── Materials provided ──
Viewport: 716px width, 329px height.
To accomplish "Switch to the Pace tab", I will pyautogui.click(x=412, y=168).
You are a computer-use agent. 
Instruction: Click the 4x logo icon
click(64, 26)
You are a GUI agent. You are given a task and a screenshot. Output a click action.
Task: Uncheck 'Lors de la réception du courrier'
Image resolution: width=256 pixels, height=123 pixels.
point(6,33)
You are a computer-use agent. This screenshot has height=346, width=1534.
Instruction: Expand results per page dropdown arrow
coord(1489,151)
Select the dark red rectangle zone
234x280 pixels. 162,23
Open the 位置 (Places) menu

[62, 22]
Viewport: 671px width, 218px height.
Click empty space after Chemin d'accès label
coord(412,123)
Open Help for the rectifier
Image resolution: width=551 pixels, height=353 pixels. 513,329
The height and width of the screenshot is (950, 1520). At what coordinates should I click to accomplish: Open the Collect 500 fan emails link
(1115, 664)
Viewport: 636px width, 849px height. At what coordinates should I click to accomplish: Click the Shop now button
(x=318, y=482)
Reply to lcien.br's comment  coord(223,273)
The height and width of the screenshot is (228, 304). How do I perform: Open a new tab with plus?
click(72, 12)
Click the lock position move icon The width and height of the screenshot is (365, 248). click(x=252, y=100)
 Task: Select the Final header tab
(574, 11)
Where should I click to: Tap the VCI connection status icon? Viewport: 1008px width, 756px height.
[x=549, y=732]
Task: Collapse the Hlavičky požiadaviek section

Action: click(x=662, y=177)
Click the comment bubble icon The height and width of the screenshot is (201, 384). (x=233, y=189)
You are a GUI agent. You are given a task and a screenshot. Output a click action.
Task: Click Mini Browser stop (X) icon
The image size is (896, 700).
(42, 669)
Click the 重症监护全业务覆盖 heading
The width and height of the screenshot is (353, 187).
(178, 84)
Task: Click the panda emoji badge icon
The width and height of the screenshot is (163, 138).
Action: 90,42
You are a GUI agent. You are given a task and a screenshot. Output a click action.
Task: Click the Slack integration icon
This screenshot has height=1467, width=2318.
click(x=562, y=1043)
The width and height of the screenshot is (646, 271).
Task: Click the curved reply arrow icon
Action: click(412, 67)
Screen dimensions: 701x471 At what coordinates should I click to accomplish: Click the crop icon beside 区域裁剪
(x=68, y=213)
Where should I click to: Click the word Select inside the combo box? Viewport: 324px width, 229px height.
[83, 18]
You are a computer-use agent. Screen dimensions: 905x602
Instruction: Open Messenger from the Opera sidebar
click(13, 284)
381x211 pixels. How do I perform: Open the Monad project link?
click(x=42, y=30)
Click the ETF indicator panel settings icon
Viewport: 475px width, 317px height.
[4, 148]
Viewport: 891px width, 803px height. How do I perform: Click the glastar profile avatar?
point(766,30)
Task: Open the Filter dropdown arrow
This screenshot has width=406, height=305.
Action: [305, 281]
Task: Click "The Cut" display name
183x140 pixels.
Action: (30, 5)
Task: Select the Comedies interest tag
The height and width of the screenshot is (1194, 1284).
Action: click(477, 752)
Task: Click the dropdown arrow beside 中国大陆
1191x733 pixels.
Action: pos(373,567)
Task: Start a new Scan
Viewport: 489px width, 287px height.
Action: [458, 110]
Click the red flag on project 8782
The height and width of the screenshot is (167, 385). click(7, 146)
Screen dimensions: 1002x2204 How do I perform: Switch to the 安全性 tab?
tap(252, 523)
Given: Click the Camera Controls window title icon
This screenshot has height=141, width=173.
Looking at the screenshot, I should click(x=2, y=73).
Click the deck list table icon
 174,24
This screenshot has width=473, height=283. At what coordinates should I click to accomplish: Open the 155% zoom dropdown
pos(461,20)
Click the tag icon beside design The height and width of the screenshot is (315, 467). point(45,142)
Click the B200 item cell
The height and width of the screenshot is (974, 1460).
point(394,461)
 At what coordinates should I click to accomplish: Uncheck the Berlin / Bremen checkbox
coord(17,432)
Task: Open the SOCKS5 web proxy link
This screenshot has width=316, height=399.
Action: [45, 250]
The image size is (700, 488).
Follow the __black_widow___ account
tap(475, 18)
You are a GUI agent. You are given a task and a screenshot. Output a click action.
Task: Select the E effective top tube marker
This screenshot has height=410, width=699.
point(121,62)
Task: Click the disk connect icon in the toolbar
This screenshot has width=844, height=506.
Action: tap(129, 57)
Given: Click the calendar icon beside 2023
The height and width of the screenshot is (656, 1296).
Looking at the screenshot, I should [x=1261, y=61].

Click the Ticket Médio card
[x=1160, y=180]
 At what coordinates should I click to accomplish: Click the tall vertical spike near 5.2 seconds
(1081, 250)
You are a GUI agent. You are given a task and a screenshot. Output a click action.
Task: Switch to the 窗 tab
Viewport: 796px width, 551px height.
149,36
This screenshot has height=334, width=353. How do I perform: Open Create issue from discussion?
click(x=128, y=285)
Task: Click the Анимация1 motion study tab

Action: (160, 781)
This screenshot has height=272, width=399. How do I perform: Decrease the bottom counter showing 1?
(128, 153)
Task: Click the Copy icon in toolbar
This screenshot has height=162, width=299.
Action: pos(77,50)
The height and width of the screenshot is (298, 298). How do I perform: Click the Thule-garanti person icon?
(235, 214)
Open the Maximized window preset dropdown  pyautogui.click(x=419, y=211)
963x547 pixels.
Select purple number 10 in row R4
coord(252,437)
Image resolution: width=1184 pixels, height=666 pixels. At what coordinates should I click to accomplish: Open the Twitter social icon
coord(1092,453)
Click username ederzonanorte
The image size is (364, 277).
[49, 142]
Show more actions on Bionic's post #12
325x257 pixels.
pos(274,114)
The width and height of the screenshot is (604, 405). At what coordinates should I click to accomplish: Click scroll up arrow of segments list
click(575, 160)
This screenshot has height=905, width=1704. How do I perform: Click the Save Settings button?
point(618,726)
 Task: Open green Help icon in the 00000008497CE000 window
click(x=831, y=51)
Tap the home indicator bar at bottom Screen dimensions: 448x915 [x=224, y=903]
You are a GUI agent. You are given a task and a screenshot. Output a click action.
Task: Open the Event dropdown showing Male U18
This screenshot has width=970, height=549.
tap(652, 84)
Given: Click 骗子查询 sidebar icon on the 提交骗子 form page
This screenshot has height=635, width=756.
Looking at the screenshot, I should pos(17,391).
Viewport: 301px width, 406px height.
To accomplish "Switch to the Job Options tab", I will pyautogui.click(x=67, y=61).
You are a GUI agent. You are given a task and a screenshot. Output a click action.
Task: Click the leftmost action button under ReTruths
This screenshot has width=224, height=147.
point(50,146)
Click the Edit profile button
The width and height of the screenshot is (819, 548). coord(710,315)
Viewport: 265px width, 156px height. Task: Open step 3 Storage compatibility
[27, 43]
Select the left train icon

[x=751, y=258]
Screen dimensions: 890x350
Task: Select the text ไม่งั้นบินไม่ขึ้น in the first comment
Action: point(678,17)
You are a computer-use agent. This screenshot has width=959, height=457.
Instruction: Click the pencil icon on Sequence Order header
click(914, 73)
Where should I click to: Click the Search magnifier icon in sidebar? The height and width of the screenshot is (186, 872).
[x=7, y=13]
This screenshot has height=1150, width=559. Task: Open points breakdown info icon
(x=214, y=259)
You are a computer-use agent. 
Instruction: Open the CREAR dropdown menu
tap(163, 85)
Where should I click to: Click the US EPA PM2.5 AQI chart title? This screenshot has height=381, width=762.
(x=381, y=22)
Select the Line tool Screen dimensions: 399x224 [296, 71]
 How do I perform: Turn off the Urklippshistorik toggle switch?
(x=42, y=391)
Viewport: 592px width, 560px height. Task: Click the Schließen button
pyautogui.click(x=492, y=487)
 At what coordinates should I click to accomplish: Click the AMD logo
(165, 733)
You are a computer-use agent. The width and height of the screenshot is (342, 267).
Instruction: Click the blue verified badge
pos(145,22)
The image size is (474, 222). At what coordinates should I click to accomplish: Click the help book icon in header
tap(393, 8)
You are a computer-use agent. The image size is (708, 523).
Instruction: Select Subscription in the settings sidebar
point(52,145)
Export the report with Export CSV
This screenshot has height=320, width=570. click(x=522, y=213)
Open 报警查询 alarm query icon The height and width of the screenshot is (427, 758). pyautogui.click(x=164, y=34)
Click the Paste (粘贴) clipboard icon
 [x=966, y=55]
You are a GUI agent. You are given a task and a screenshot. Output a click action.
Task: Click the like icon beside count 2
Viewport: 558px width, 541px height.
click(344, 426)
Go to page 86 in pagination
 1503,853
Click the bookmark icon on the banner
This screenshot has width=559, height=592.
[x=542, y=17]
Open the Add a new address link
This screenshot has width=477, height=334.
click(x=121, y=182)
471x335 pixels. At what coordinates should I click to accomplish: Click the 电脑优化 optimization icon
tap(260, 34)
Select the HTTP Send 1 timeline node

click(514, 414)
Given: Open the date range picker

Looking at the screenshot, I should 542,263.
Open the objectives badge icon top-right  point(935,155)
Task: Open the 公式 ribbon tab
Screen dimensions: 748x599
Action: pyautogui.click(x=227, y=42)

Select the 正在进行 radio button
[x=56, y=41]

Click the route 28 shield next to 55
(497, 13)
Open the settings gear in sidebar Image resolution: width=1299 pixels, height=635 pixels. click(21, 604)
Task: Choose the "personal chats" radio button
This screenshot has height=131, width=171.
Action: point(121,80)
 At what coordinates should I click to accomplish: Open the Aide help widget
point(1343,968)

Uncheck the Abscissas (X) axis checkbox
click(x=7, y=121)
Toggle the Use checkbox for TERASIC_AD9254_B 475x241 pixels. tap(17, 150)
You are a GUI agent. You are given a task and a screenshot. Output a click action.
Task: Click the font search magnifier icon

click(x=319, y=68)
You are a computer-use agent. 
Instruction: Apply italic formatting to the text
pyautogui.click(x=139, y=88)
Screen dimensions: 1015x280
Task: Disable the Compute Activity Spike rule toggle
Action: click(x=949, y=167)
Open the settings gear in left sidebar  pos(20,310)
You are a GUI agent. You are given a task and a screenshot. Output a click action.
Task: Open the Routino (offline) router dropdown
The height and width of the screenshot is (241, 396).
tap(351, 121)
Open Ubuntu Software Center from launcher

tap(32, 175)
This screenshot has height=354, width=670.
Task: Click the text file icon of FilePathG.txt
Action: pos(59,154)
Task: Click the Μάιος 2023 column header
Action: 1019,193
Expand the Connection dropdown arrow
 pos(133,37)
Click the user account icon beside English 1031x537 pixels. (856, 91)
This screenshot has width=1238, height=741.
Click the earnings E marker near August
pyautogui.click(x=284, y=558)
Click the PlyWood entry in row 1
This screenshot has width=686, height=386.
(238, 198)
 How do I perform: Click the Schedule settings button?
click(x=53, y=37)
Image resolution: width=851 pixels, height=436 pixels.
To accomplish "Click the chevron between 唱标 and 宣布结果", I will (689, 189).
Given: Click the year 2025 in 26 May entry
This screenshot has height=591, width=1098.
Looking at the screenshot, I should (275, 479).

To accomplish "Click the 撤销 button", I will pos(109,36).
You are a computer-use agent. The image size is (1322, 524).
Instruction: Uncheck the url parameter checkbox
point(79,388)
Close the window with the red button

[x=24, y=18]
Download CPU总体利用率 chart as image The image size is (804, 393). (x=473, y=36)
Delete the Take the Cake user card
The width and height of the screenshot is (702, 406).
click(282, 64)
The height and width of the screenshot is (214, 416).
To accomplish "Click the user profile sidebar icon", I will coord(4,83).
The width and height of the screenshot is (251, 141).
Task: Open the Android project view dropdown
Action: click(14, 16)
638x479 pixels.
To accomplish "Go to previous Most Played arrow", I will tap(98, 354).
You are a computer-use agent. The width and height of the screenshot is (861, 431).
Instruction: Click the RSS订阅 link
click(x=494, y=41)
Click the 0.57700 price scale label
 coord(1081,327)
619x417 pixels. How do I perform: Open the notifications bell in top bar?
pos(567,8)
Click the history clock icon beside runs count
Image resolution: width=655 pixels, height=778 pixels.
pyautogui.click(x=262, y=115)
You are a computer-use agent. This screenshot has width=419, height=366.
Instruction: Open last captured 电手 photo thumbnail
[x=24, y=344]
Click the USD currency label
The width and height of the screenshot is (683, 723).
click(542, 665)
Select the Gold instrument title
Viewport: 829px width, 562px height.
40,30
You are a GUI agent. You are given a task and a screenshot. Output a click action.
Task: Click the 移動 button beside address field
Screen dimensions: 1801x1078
───
# Problem statement
From the records above, copy each line that contains the word "toolbar".

# Written response
Task: Click the disk connect icon in the toolbar
Task: Click the Copy icon in toolbar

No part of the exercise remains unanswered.